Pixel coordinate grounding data

------------------------

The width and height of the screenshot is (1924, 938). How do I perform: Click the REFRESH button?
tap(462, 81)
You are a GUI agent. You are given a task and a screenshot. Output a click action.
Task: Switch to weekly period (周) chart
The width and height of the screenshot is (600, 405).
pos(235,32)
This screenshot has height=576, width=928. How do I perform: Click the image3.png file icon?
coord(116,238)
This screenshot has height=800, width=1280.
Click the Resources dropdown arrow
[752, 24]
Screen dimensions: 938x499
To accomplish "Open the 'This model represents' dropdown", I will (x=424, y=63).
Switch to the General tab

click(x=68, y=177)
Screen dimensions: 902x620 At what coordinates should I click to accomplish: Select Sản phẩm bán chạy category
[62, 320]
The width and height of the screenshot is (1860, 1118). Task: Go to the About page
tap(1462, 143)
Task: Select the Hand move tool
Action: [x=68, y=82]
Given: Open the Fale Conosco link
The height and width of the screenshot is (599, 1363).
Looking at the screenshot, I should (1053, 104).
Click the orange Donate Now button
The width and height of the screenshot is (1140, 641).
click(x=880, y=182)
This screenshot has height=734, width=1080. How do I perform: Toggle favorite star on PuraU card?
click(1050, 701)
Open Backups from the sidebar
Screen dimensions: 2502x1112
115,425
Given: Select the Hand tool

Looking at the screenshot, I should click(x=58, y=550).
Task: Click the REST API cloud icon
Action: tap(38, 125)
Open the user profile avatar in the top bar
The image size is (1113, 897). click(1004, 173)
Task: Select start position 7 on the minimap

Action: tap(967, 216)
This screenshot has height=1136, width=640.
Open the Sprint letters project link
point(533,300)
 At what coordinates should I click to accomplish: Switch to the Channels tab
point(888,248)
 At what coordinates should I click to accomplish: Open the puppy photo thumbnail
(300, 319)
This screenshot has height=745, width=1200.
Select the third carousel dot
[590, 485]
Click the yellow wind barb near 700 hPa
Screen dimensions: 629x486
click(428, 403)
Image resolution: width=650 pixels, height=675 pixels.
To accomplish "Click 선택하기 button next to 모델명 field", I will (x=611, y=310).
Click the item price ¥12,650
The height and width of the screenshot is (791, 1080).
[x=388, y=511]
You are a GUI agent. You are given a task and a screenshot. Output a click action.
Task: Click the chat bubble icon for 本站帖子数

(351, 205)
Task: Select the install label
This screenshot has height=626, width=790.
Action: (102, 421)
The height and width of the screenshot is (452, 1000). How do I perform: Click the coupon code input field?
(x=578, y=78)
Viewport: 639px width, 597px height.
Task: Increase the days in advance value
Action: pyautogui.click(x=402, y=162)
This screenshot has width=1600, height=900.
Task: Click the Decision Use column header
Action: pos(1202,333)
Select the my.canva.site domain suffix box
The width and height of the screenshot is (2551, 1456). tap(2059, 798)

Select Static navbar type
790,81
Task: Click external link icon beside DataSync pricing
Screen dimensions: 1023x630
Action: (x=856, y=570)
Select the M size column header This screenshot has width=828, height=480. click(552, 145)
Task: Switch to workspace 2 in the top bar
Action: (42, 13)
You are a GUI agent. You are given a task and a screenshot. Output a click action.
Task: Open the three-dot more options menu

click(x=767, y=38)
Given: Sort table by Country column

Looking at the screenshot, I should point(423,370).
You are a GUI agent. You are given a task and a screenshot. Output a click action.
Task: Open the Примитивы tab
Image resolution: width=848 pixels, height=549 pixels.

------------------------

__PROBLEM DESCRIPTION__. Each line above where the word "resolution" occurs should be copied out.

__FINISHED EXERCISE__.
Image resolution: width=650 pixels, height=675 pixels.
Image resolution: width=848 pixels, height=549 pixels.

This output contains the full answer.